今シーズンの金谷拓実は、この3年間でいちばん成績を残せていなかった。今年だけでも、海外のメジャー、米ツアーも含めると、22試合中半分以上で予選落ちしていた。「最近、いい結果を残せていなくて、自信も失いかけていた」と本人がいうように、一昨年、3年前の破竹の勢いを感じられなかった。だから、今大会の第1ラウンドで、4バーディ・ノーボギーの66という素晴らしいスコアを出して、さぞかし嬉しがるのかなと思ったら、むしろ、淡々とした口調で囲み取材に答えていた。
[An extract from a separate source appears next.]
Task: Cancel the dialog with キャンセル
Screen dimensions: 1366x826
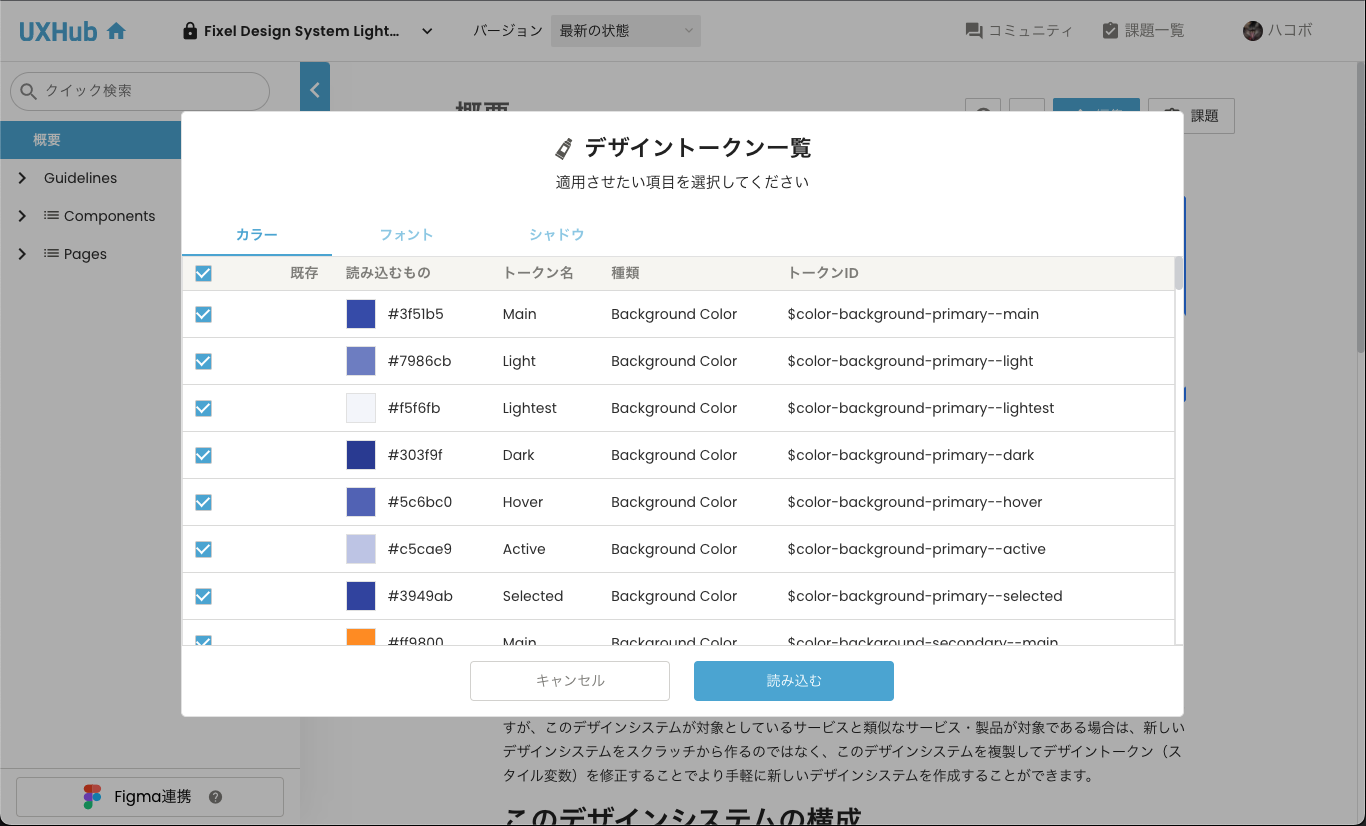Action: point(569,680)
「今日は、(第1打で)フェアウェイに止まったホールが多かったのが、スコアに結びついているのだと思います」とショットの良さを語っていた。確かに、
ノーボギーで、ボギーになりかけたホールも「2ホールしかありませんでした」と言った。「ナイスパー・セーブは、7番(パー4)で第2打を手前のバンカーに入れて、2メートルの距離を残したんですが、それをうまく沈めてのパー。あとは、12番(パー5)でラフからうまくリカバリーができてのナイスパーですね」と、危なげないラウンドだった。
「よかったという意味では、2つ(前後半各1)パー5で、ともにバーディがとれたことですかね。2番(571ヤード・パー5)でグリーン周りからアプローチしてOKバーディ。14番(603ヤード・パー5)で、バンカーから3メートルに寄せてのバーディですね」と振り返っていた。
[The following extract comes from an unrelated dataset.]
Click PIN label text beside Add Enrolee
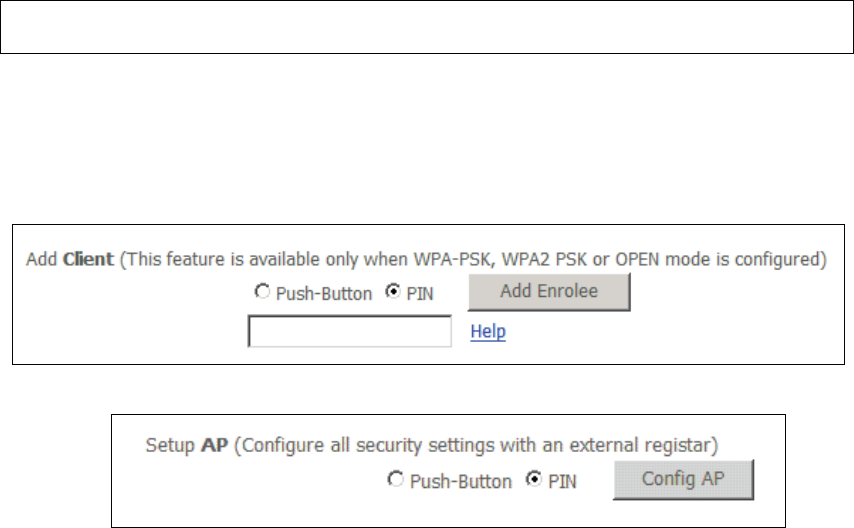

後輩(東北福祉大学ゴルフ部)の蝉川泰果選手が、6アンダーパーと好成績なんだけど?と記者が聞くと「僕の2つ下なんですよね。こんなスコアが出るなんて……。僕が知っている学生時代は、精神面で、まだまだ甘さがありましたけど、いまは逞しくなっているんですね」と印象を語っていた。
ノーボギー。それも、ナイスパーが2ホールで、4つのバーディ・ホールを引くと、残り12ホールでは、バーディチャンスにつけていた場面が多かったともいえる。金谷の絶妙のパッティング・センスが蘇れば、明日から、もっとバーディを量産できるかも知れない。